Welcome to Derry Has Revealed a Figure from It That's Been Under Our Nose the Entire Duration
The latest installment of It: Welcome to Derry is loaded with new information, offering the clearest look yet at Pennywise portrayed by Bill Skarsgård. However, with such a dense narrative packed into a single episode, a subtle reveal might have been overlooked completely, and it's a point that deserves attention.
After Jovan Adepo's character discovers that Derry is essentially a mystical prison for an eldritch monster, he promptly gets his family out of town to the military installation on the outskirts. It is also revealed that Stephen Rider's character bus to Shawshank State Prison was ambushed. Later, we see him in the back of Madeleine Stowe's character car. At first, it appears he's seized control as a means of escaping Derry. Yet, once in the woods, the two embrace with a kiss.
Hank asserts the bus was assaulted (presumably by Pennywise), allowing him to escape. He then requests Ingrid to find someone who can help him demonstrate his innocence for the murders at the movie theater.
At the conclusion of the installment, Ingrid makes contact to meet with Leroy's mother, who is already interested in Hank’s case. It is at this moment that Ingrid addresses the audience and reveals her full name.
“Mrs. Hanlon, my name is Kersh, Ingrid. You aren't familiar with me, but we have a mutual friend,” she says.
If that last name is familiar, it’s because a character named the elderly Mrs. Kersh appears in the It novel, as well as both the It miniseries and It: Chapter 2 film. She’s the old woman that Beverly Marsh mistakenly visits, who is later revealed as one of the clown's numerous disguises. However, Welcome to Derry implies that the character was a actual individual, not just a manifestation of Pennywise. Whether Ingrid is the offspring of this character or the same person is unconfirmed, but it's entirely possible that the two are one and the same.
In It: Chapter 2, which shares the same continuity as Welcome to Derry, Mrs. Kersh has a couple of tells: the way she enunciates the word “father” and the line “no one truly perishes in Derry,” both of which Ingrid has said, in turn, throughout the season, in a comparable rhythm to the film.

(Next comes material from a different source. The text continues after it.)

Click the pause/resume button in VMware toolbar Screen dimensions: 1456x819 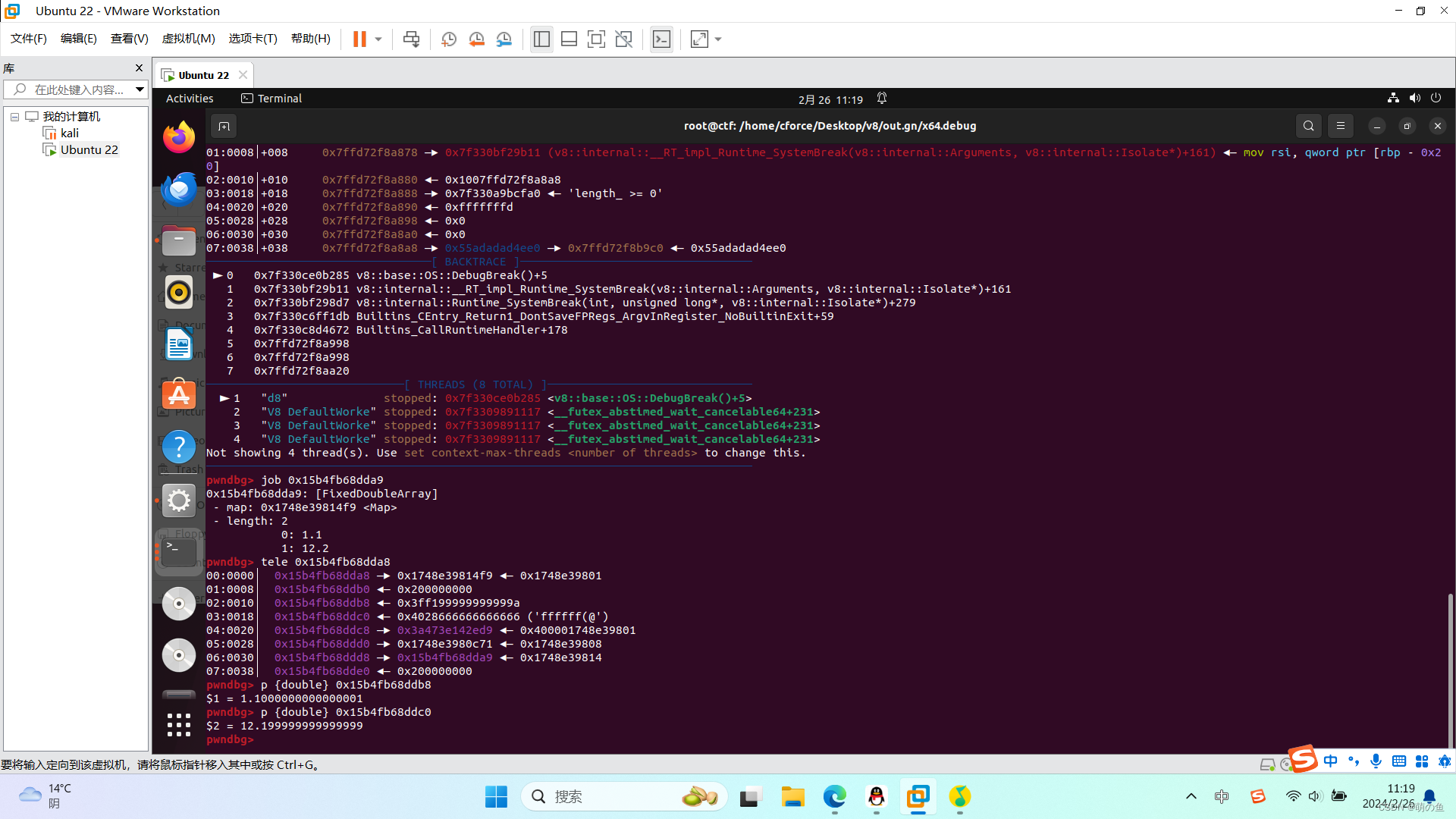(360, 39)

If Mrs. Kersh is indeed an actual person and not just a disguise of the entity, it will spell trouble for Ingrid, especially as she attempts to unravel the conspiracy behind the cinema slayings. Of course, we are aware that the entity is to blame for the killings. That means the chances are pretty good that she — along with her companions — will probably encounter with the supernatural force.
In a previous interview, Stephen Rider noted how glad he is about the recent plot twists and that his character is receiving richer layers. "I play roles as a Black actor on screen, and a lot of times you don’t get all the meat, you just tell exposition," he says. "For him to have that hidden truth --- as actors, we have to develop those nuances independently. [...] But Hank has that."
With only a trio of installments remaining, expect more storylines to collide as the season races to its conclusion. After the disclosures from the latest episode, the real identity of Ingrid is likely imminent. And if she is indeed the same person, Ingrid will join the long list of doomed characters fated to become entwined with Pennywise for generations to come.